Thomas S. Neuberger (argued) Wilmington, DE, James J. Knicely, Knicely & Cotorceanu, Williamsburg, VA, for Appellants.

William H. Lorentz (argued) Charles S. Cohen, Office of Attorney General of New Jersey, Newark, NJ, for State Appellees.

Louis A. Petroni, Montgomery, McCracken, Walker & Rhoads, Cherry Hill, NJ, for Religiously Affiliated Amici-Appellees.

Before: BECKER, NYGAARD and LEWIS, Circuit Judges.

OPINION OF THE COURT

NYGAARD, Circuit Judge.


The Presbytery of New Jersey of the Orthodox Presbyterian Church, Calvary Orthodox Presbyterian Church of Wildwood, and the Reverend David B. Cummings filed suit challenging the sexual orientation provisions of the New Jersey Law Against Discrimination. The district court dismissed their facial First Amendment challenge and abstained from deciding their "as applied" challenge. For reasons somewhat different from those given by the district court, we will affirm.

In 1992, the New Jersey Legislature added "affectional and sexual orientation" to the list of protected classes in its Law Against Discrimination. The amendments made it illegal to discriminate on the basis of sexual orientation in the employment relationship, in public accommodations, and in business dealings.

To appellants, the Law Against Discrimination amendments represented New Jersey's repudiation of 5,000 years of Judeo-Christian morality. They believed that the Law Against Discrimination's provisions forbidding aiding and abetting discrimination trammeled their rights to follow the tenets of their religion in their business dealings and to preach against immorality in general and homosexuality in particular. Accordingly, they filed this § 1983 action alleging that the 1992 amendments violated the First Amendment right of free speech, alleging that the amended Law Against Discrimination is both unconstitutionally overbroad and a content-based restriction on speech.

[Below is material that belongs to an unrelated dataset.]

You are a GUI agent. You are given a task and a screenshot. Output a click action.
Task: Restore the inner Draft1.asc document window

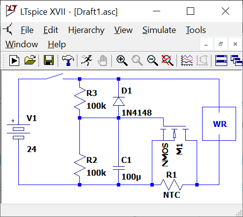pyautogui.click(x=221, y=44)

The facts underlying this dispute have been set forth several times by now. See Presbytery v. Florio, 60 F.E.P. Cases (BNA) 805, 1992 WL 414680 (D.N.J.), aff'd mem., 983 F.2d 1052 (3d Cir. 1992) (Presbytery I) ; Presbytery v. Florio, 830 F. Supp. 241 (D.N.J. 1993), rev'd in part, 40 F.3d 1454 (3d Cir. 1994) (Presbytery II) ; Presbytery v. Florio, 902 F. Supp. 492 (D.N.J. 1995) (Presbytery III) . Appellants assert that the theological doctrine of the Orthodox Presbyterian Church and its members is based strictly upon Biblical teachings. As such, appellants assert that this doctrine requires them to condemn homosexuality, both publicly and in their private lives and business dealings by speaking out against it and by avoiding those who engage in it. The sincerity with which these beliefs are held is not disputed.

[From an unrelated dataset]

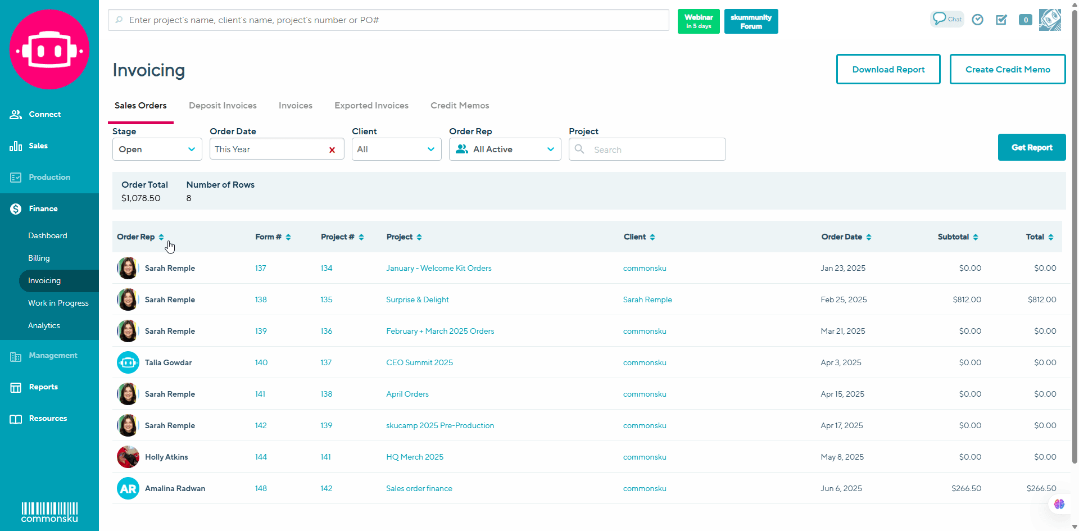The image size is (1079, 531).
Task: Switch to the Credit Memos tab
Action: pos(460,106)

The Law Against Discrimination amendments generally exempt religious organizations from their provisions regarding hiring. See N.J.S.A. § 10:5-12(a). Moreover, the director of the New Jersey Division on Civil Rights has stipulated that places of worship are not public accommodations within the meaning of the Law Against Discrimination and that Reverend Cummings would therefore not be subject to liability for discriminatory acts he might commit in his capacity as a pastor. Nevertheless, Cummings points to several provisions of the Law Against Discrimination which he believes could subject him and other religionists to suit in their capacities as private citizens: (1) N.J.S.A. § 10:5-12(e), which bans aiding and abetting, inciting, compelling or coercing another to perform a discriminatory act; (2) N.J.S.A. § 10:5-12(n), which generally forbids aiding and abetting a boycott; (3) N.J.S.A. § 10:5-12(j), which requires the posting of notices of nondiscrimination; and, (4) to the extent incorporated by the two aiding and abetting provisions, § 10:5-12(c) (proscribing employer from printing or circulating discriminatory statements), § 10:5-12(f) (in public accommodations), § 10:5-12(l) (prohibiting refusal to do business); § 10:5-12(h) (prohibiting requirement of boycott as condition of doing business).1  For example, appellants assert that if a person, following the tenets of his or her religion, circulated tracts condemning homosexuality and exhorting employers to discharge such persons, and if an employer read one of those tracts and acted upon it, the person who caused the tract to be printed could be held liable as an aider and abettor.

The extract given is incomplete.